> ASSIGNMENT
Starting at the line that contains "Open SentinelWorkspace | Tables breadcrumb", transcribe every remaining line of the entries exactly, including the last one.

> RECORD EXTRACTS
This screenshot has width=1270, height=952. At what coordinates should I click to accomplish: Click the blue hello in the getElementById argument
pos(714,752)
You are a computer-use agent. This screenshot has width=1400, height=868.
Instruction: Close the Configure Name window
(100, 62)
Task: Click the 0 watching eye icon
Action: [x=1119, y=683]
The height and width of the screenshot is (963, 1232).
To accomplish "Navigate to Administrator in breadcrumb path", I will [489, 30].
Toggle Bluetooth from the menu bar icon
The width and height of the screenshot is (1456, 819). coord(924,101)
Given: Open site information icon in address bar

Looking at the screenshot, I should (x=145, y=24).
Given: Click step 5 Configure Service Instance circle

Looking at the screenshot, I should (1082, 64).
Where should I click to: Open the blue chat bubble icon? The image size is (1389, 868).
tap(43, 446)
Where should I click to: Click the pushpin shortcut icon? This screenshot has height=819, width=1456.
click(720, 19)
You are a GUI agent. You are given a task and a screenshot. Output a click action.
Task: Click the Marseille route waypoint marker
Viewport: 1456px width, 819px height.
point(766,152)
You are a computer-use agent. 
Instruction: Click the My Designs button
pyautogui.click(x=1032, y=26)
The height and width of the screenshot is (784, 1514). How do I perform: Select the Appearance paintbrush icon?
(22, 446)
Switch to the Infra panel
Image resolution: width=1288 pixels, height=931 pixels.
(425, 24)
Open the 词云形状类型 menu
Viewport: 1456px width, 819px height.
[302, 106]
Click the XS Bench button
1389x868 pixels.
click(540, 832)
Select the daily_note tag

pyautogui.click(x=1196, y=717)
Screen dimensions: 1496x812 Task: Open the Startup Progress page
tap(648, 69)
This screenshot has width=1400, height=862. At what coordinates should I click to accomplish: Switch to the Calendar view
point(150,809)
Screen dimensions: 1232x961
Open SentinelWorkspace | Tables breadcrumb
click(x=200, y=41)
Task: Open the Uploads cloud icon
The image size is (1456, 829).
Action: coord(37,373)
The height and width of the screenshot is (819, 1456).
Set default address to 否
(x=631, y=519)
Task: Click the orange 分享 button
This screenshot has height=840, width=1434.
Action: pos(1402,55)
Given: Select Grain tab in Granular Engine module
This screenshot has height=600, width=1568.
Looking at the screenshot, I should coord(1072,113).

> TASK RESULT
Open SentinelWorkspace | Tables breadcrumb
click(x=200, y=41)
Task: Open the Uploads cloud icon
The image size is (1456, 829).
Action: coord(37,373)
The height and width of the screenshot is (819, 1456).
Set default address to 否
(x=631, y=519)
Task: Click the orange 分享 button
This screenshot has height=840, width=1434.
Action: pos(1402,55)
Given: Select Grain tab in Granular Engine module
This screenshot has height=600, width=1568.
Looking at the screenshot, I should coord(1072,113).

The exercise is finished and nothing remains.